Selecting a random sub-sample of participants for the training data.
# Select random sample of 80% (i.e., 152 of 190 people) of AMIB data
set.seed(1234)
#making id list
ids_train <- sample(unique(amib$id), size=20)
#making training data set
train_amib <- amib[amib$id %in% ids_train, ]
Estimate REEMtree model using ONLY the train_amib
data set.
#estimating tree model
set.seed(1267)
model_tree1cv <- REEMtree(posaff ~ day + bfi_a + bfi_c + bfi_n + bfi_o +
slphrs_trait + slpwell_trait + stress_trait + lteq_trait +
slphrs_state + slpwell_state + stress_state + lteq_state,
data = train_amib,
tree.control = rpart.control(cp = 0.01),
random = ~ 1 | id)
Make predictions for the entire data set using the model that was trained on the training subset of data (we place directly into the original data),
amib$posaff_predict1 <- predict(model_tree1cv, amib, EstimateRandomEffects = FALSE)

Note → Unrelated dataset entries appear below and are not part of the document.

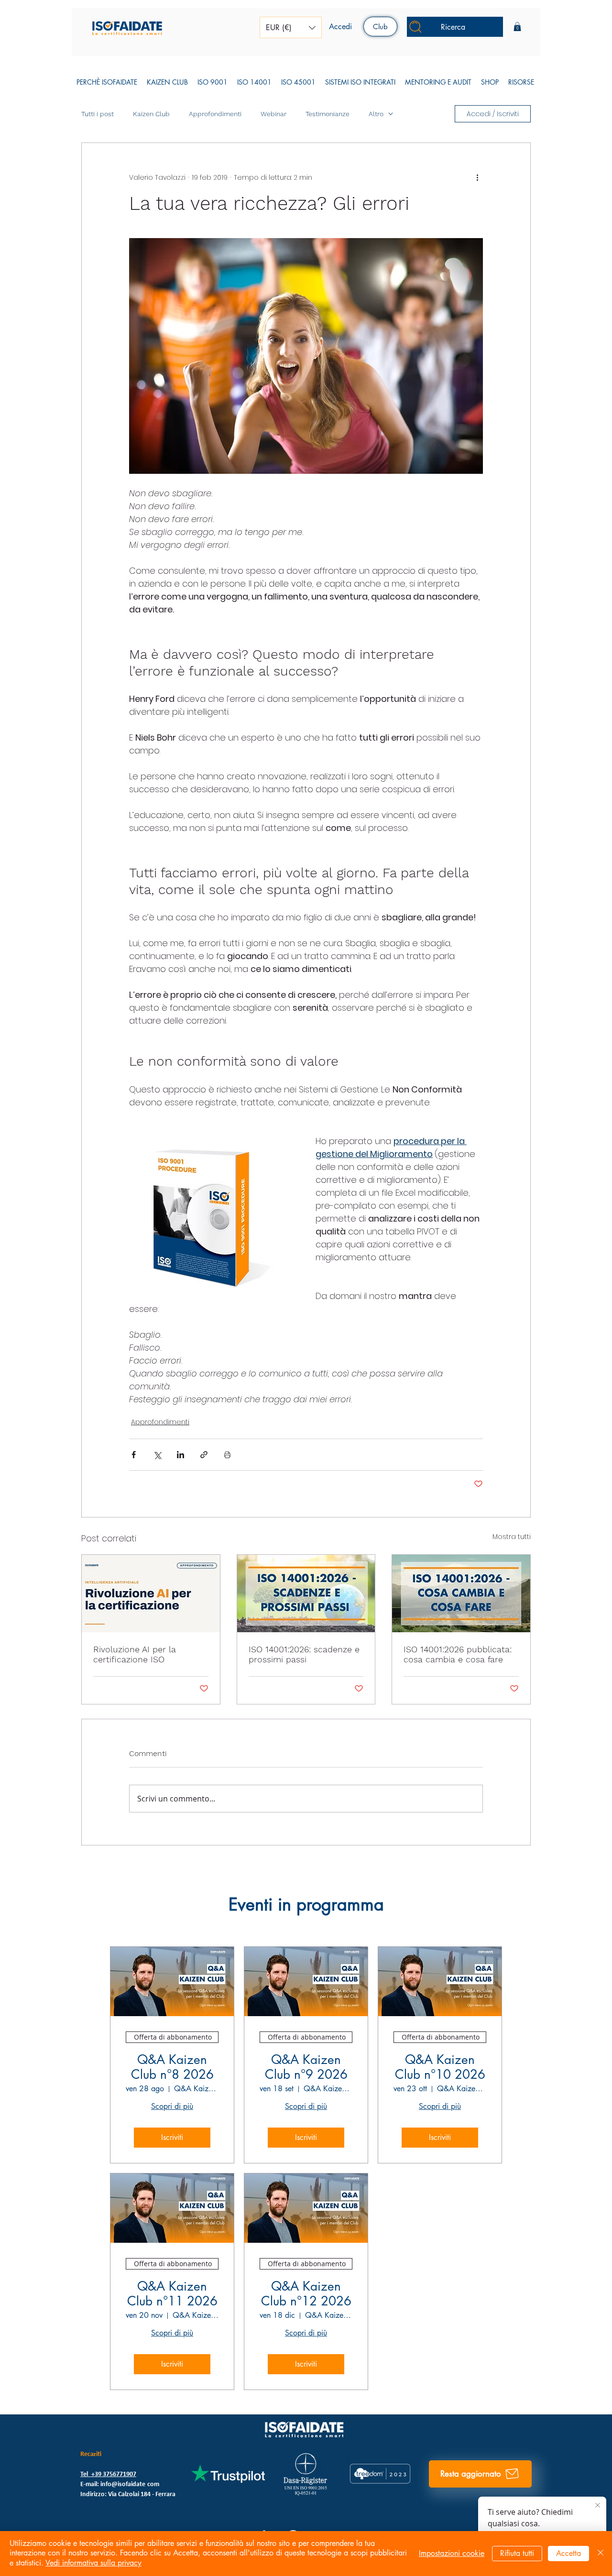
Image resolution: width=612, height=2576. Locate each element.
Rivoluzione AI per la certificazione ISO (134, 1654)
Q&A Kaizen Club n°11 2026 (172, 2294)
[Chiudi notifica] (597, 2505)
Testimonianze (328, 114)
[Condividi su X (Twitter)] (157, 1454)
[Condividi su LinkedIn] (180, 1454)
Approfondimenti (215, 114)
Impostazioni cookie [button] (451, 2553)
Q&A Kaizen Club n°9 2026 (306, 2067)
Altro (376, 114)
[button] (291, 27)
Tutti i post (97, 114)
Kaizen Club (151, 114)
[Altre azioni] (477, 177)
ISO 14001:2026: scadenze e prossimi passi (304, 1654)
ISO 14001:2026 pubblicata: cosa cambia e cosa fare (458, 1654)
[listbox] (291, 27)
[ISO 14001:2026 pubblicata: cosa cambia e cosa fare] (461, 1593)
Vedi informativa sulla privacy (93, 2563)
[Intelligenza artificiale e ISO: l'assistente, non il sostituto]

We then calculate the squared residuals for both the test (out of sample) and train (data used to fit the model) sets (i.e., for all the data).
# Calculate the squared residual by subtracting the actual value from the predicted value and then squaring the difference
amib$posaff_sqresidual1 <- (amib$posaff_predict1 - amib$posaff) ^2
Separate the squared residuals for the “outside” (test) and “inside” (train) subsets of the data
# Subset the in-sample (i.e., training set)residuals using same filter (ids_train)
sqresidual_inside <- amib[amib$id %in% ids_train, c("posaff_sqresidual1") ]
# Subset the out-of-sample (i.e., test set) residuals as the not-filter (!)
sqresidual_outside <- amib[!c(amib$id %in% ids_train), c("posaff_sqresidual1")]
Finally, evaluate/compare the mean squared residuals for the training and test sets.
# Calculate mean squared residual
rmseTree_inside <- mean(sqresidual_inside^.5)
rmseTree_outside <- mean(sqresidual_outside^.5)
# Print values to console
rmseTree_inside
## [1] 0.6381801
rmseTree_outside
## [1] 0.818699
This gives us some information to use in evaluation of how well the tree may generalize to other new data.
While we only provide a brief description of the random effects regression tree, we want to a highlight a few consierations when using this model.
REEMtree
function.In sum, this tutorial outlines how to run a random effects regression tree using the REEMtree
package. We provide brief explanation of (1) the underlying model, (2) the code to run this model in R, and (3) the interpretation of the results. More detailed information about these (and related analyses) can be found in Sela and Simonoff (2012).